>> begin

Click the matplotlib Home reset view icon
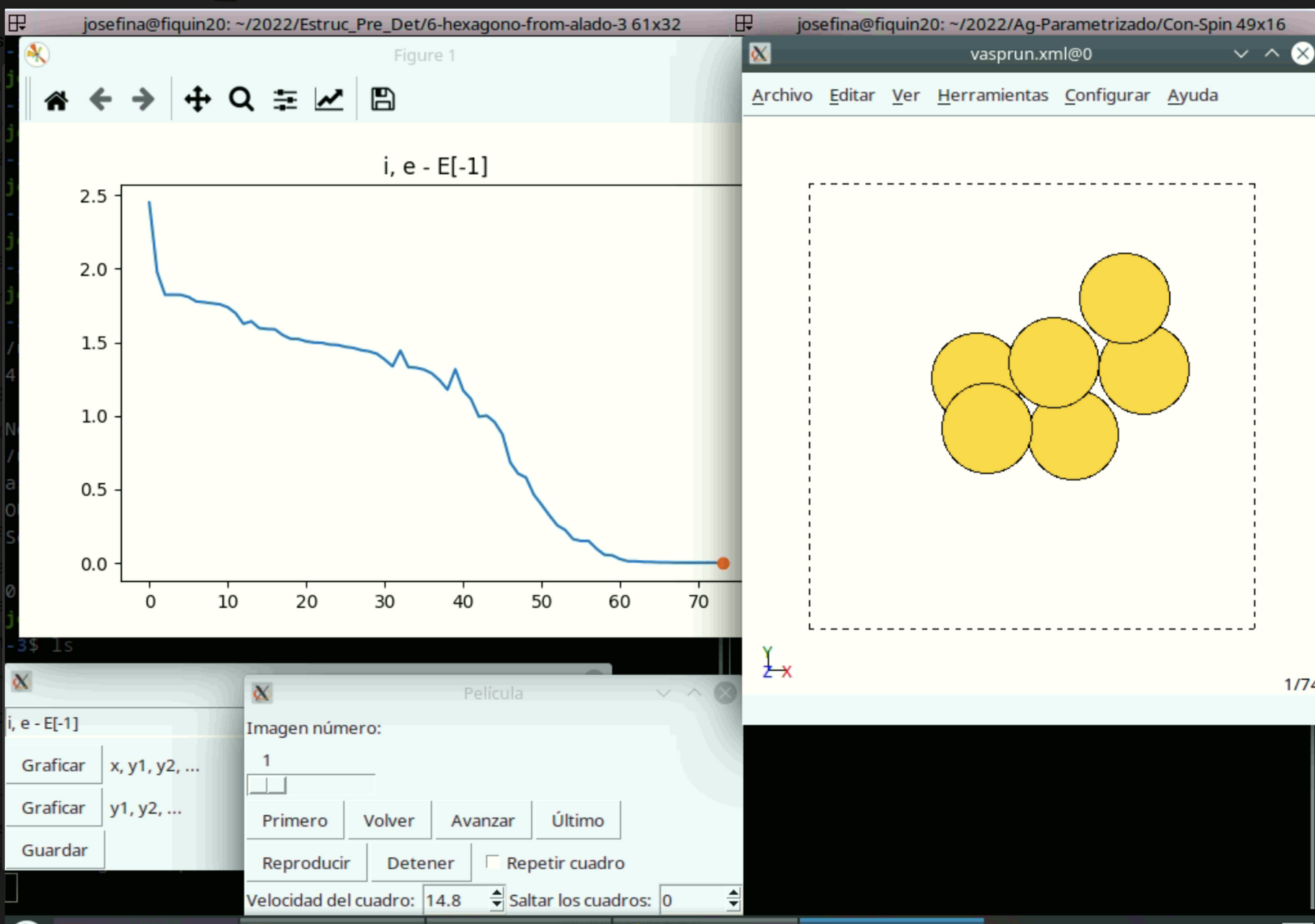 [56, 100]
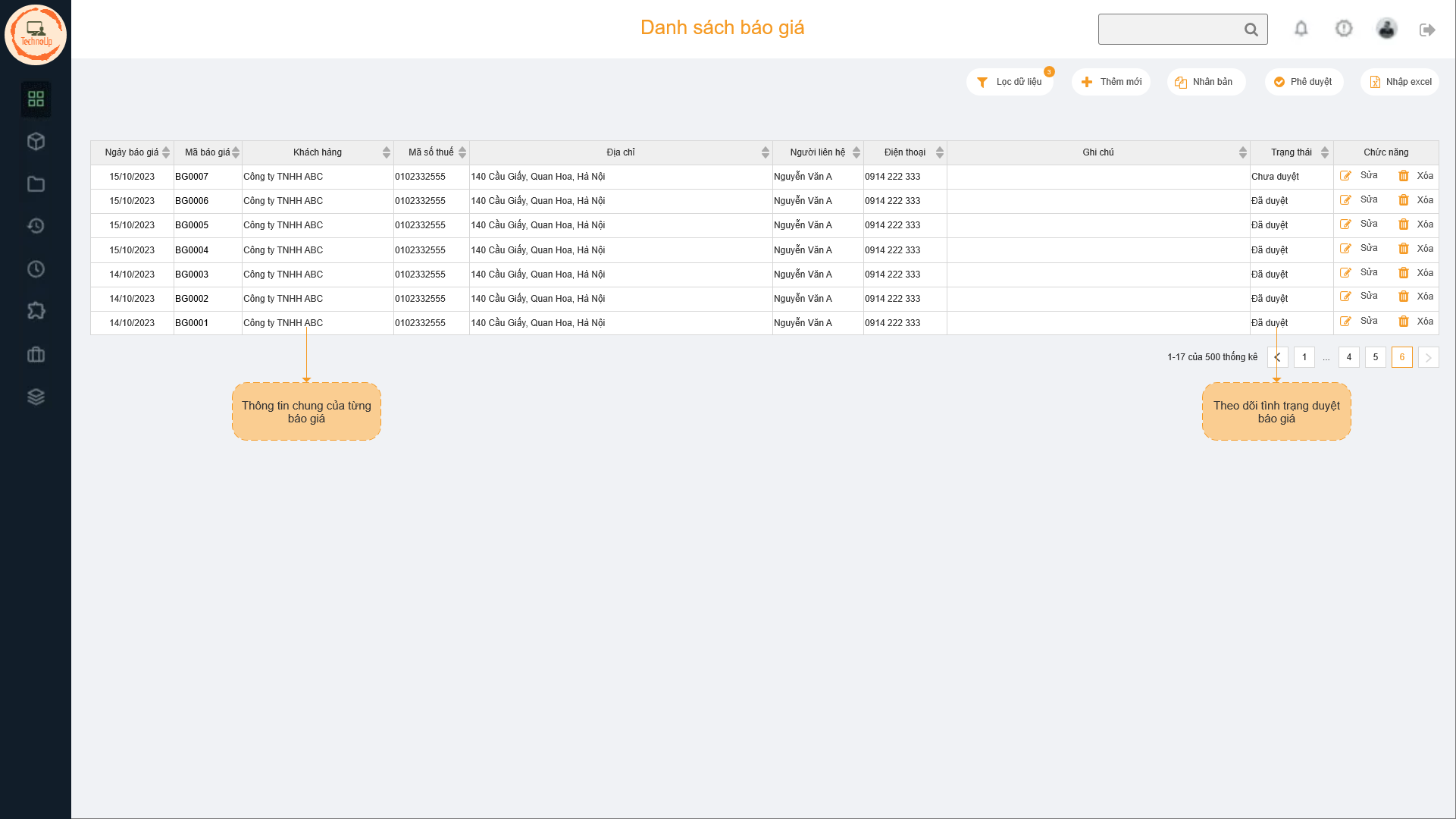The width and height of the screenshot is (1456, 819).
Task: Open the folder icon in sidebar
Action: click(36, 184)
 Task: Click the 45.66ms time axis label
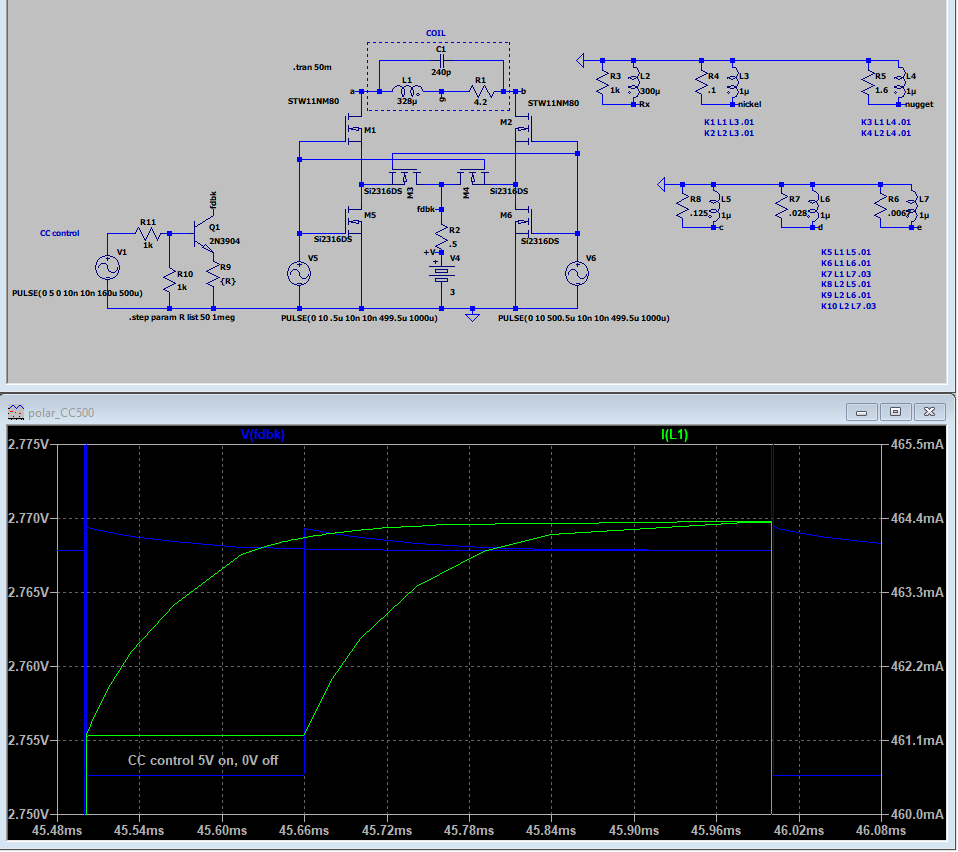coord(305,831)
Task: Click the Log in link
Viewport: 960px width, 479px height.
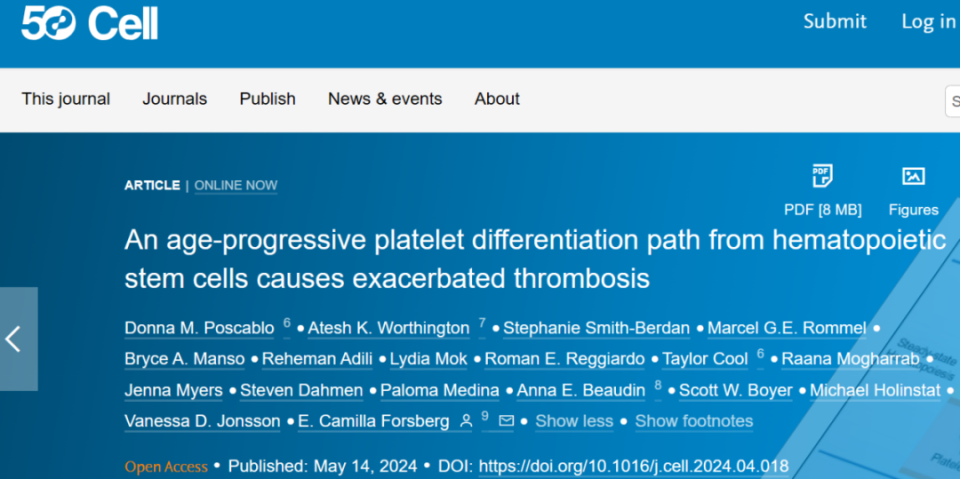Action: [929, 22]
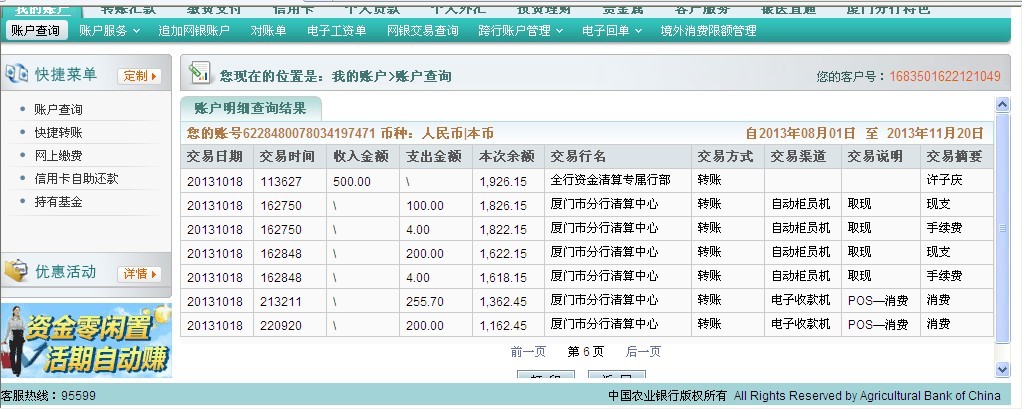Image resolution: width=1022 pixels, height=409 pixels.
Task: Open 追加网银账户 in the menu bar
Action: pos(194,31)
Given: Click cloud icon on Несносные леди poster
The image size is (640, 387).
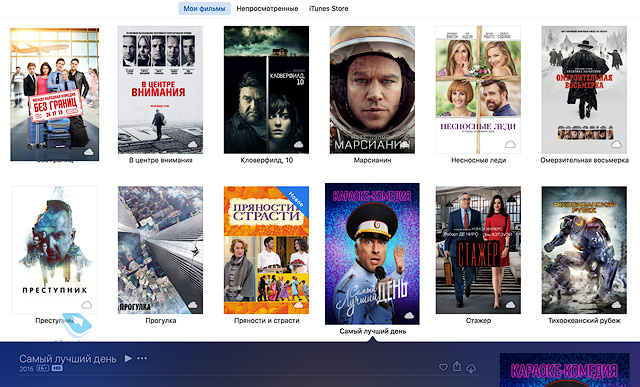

>> end

* _PROBLEM STATEMENT_: Retype all of the rows above word for word, leaving out the pictures.

* _EXERCISE RESPONSE_:
Click the matplotlib Home reset view icon
 [56, 100]
The width and height of the screenshot is (1456, 819).
Task: Open the folder icon in sidebar
Action: click(36, 184)
 Task: Click the 45.66ms time axis label
coord(305,831)
Task: Click the Log in link
Viewport: 960px width, 479px height.
Action: [929, 22]
Image resolution: width=1022 pixels, height=409 pixels.
Task: Open 追加网银账户 in the menu bar
Action: pos(194,31)
Given: Click cloud icon on Несносные леди poster
The image size is (640, 387).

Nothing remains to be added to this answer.